Nevertheless, while there has been much enthusiasm and encouragement for the idea of the BLB, this has not translated into a bombardment of entries from bloggers. After five months of spreading the word we now have a steady, slow input of blogs and even a small store of stories in the ‘blog bank’. However, there is some resistance and hesitation to blog, or to promote the blog to clients of services, and I would argue these are based on legitimate concerns.

The ethics of inviting ‘vulnerable’ people into an online space

The decision to publish and promote personal stories by people who live in difficult circumstances was not taken lightly, and required negotiating some considerable ethical concerns. Would we be exposing vulnerable people to unwelcome and potentially harmful scrutiny and criticism? Would we be unintentionally facilitating voyeuristic pleasure sometimes gained from other’s misery? Would we be adding to the current plethora of ineffective “moving narratives” (which Helen Razor recently criticised strongly)? Can storytelling really address the structural barriers to living a life of dignity and purpose?

Behind some of these concerns is the inescapable fact that Tasmania is a small place. Despite efforts to avoid naming locations and organisations, and to alter some of the finer details that might reveal a person’s identity, there is nonetheless a significant risk that any author will be identifiable. In some cases this carries great risks. What might be the consequences, for example, of identifying the anonymous blogger who writes about the appalling violence her family has endured at the hands of her son, whom she describes as a “monster”? A mental health support organisation declined the offer to participate because, as they explained, if people make the decision to contribute when they are unwell there is a risk that when they are well they may regret what they have revealed. Although stories can be removed from the blog at any time, the idea that something that has appeared once on the internet can always be retrieved and reproduced (through workings that are mysterious to most of us) is a genuine fear.

People living in disadvantage can indeed be vulnerable – vulnerable to exploitation, judgement and criticism that may have disastrous consequences. To mitigate potential harms we have links to Lifeline and Advocacy Tasmania permanently on the sidebar, and add warnings before stories if they are particularly confronting, as well as additional links to help underneath.
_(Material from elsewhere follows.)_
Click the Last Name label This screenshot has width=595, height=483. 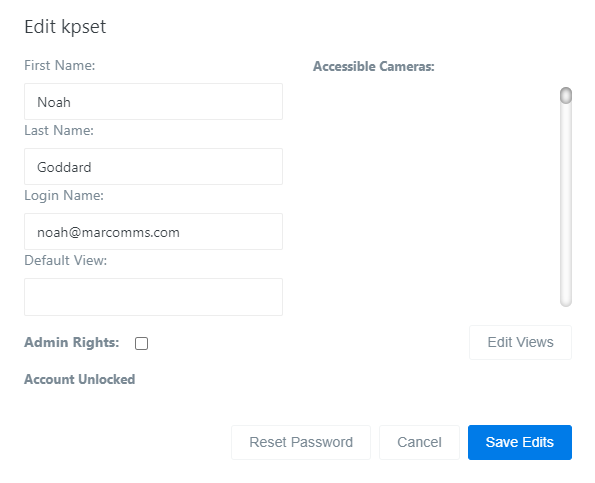59,131
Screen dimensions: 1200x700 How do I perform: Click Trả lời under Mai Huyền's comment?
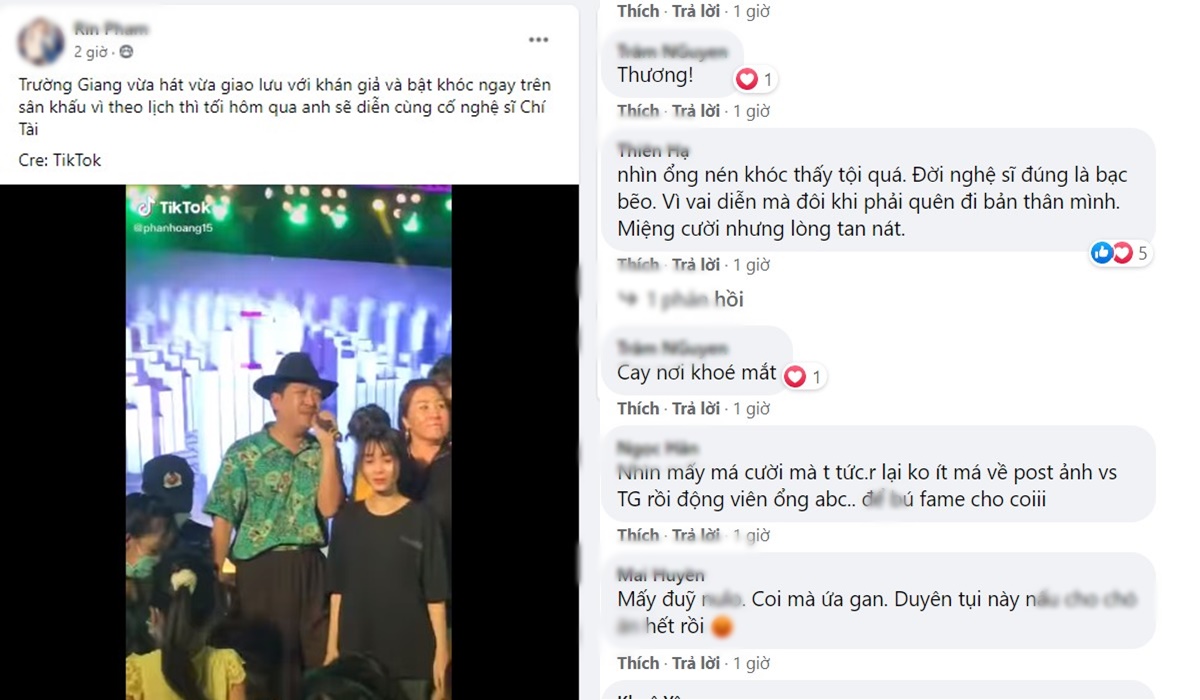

We restrict comments from being automatically loaded to the page, and instead they are directed via email to TasCOSS staff. So far comments have been rare, and to date we have not chosen to post those we have received.

However, as the BLB clearly shows, people experiencing financial and social disadvantage can also be strong, resilient, determined, angry, loving, kind and generous. Far from fragile. If we deny people the chance to tell their stories on an assumption of ‘vulnerability’ we are complicit in their silencing. Alternatively, we can make the most of the opportunities that the online storytelling space offers and, quite possibly, help to create a more fair and just society.